I’m very happy that Vikorn has saved Chanya from that crude and undiscriminating justice they have in America where, if they extradited her, they would never make allowances for her youth and beauty, the stress inherent in her profession, or the ugliness of her victim. Nor would she be able to purchase indulgences in the manner of our more flexible system. That remark about not knowing what she got up to in the United States, though—it is clear proof of the superior vision of his mind, not to say the paranoia that is a professional hazard for a gangster of his stature. Me, for example: I have never given her time over there a second thought. Didn’t she simply work in a massage parlor like all the others?

All of a sudden I experience a dramatic slowing of my thoughts, a draining of energy after prolonged tension. I’m totally burned out, about to crash. I walk slowly back to the bar and mount the stairs to one of the second-floor rooms to lie down. It is eight minutes past five in the morning, and the first signs of dawn have popped out of the night one by one: the muezzin chanting from a nearby mosque, early birdsong, an insomniac cicada, new light in the east.

We Thais have our own favorite cure for emotional exhaustion. No pills, no alcohol, no dope, no therapy—we simply hit the sack. Sounds simple, but it works. In fact, in survey after survey we have admitted that sleep is our favorite hobby. (We
know
there’s something better on the other side.)
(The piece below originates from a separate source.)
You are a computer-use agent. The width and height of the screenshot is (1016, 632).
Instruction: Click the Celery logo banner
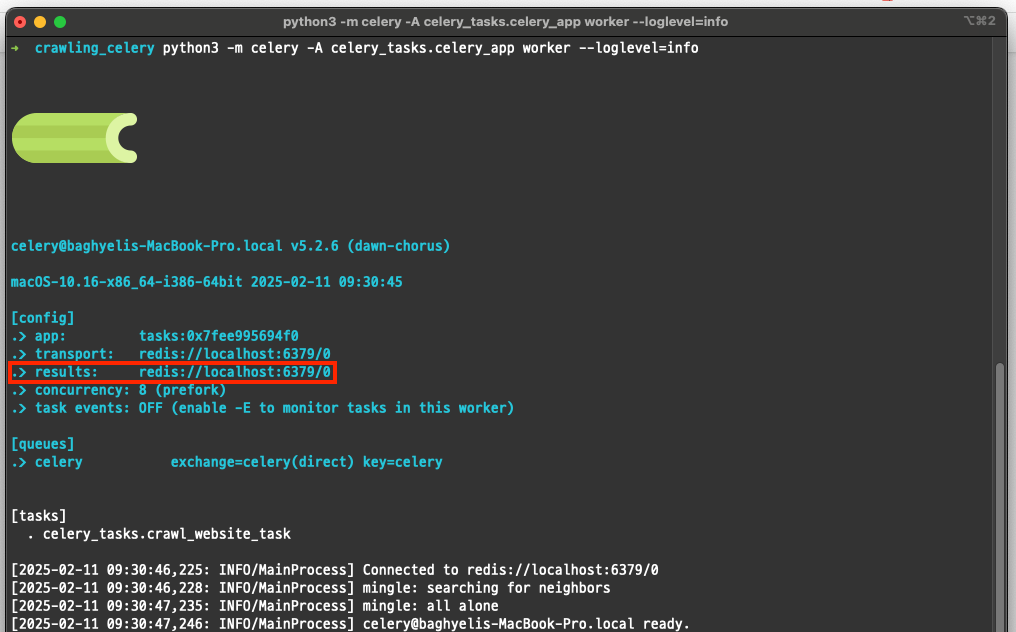[x=74, y=137]
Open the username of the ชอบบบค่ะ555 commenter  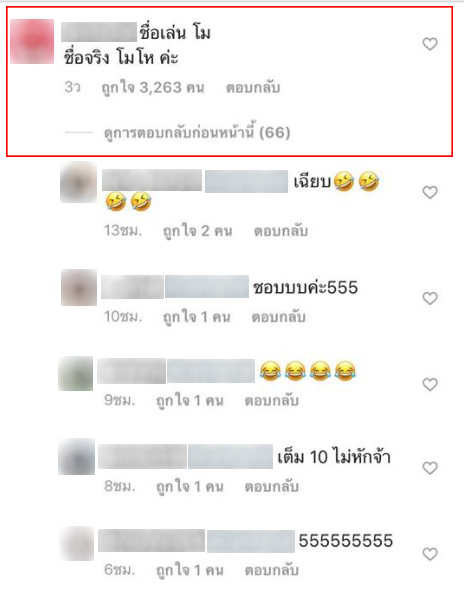click(132, 287)

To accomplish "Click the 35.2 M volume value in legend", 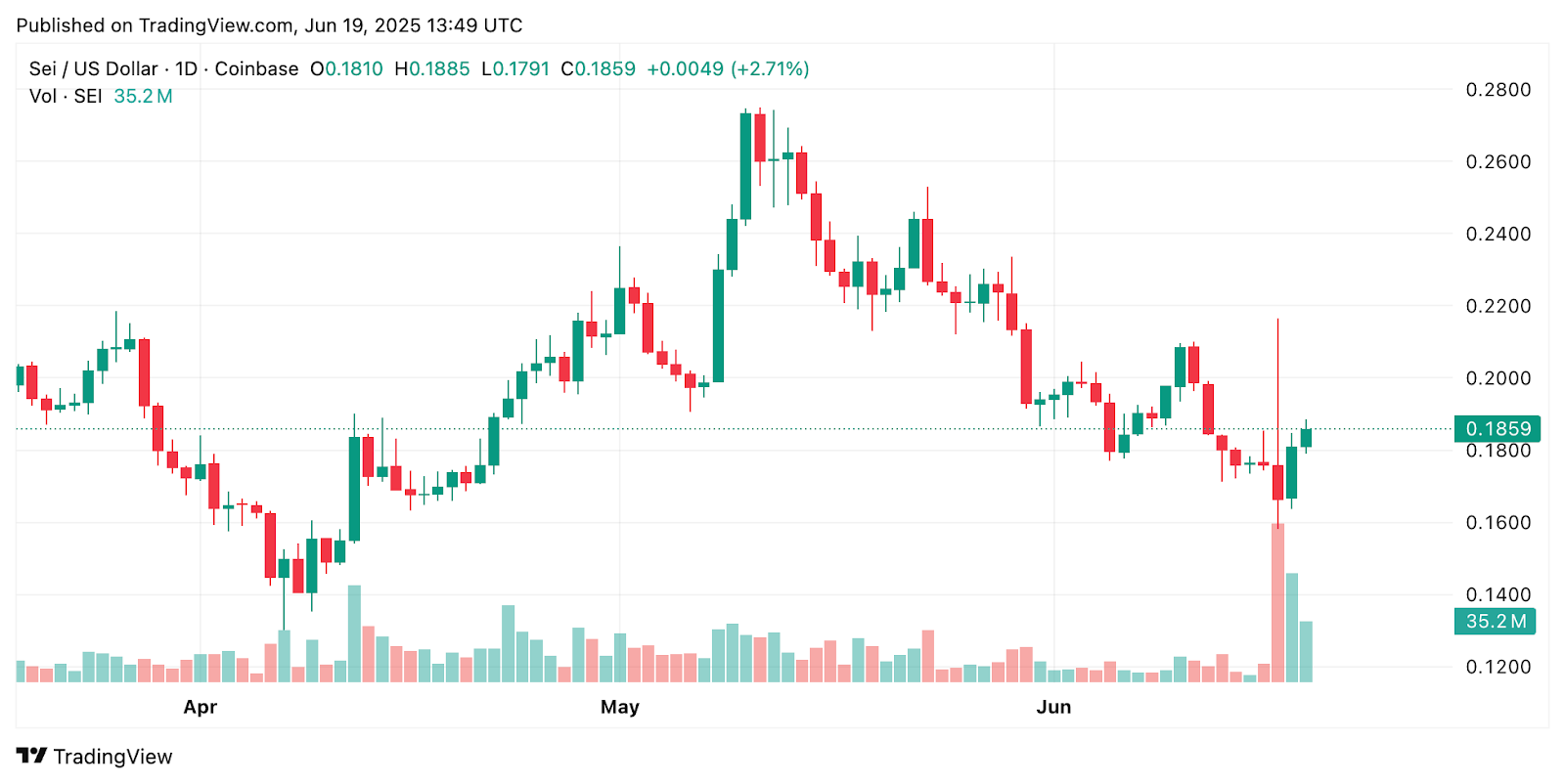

It turns out that the Mitch Turner case has disturbed me at some deep level, however, for in my sleep my dead partner and soul brother Pichai comes to me, or rather I visit him. He sits in a circle of meditating monks who exude honey-colored glows and at first does not want to be disturbed. I insist, and slowly he emerges from his divine trance.
Want to help?
I ask.
Look for Don Buri,
Pichai replies, then returns to the group.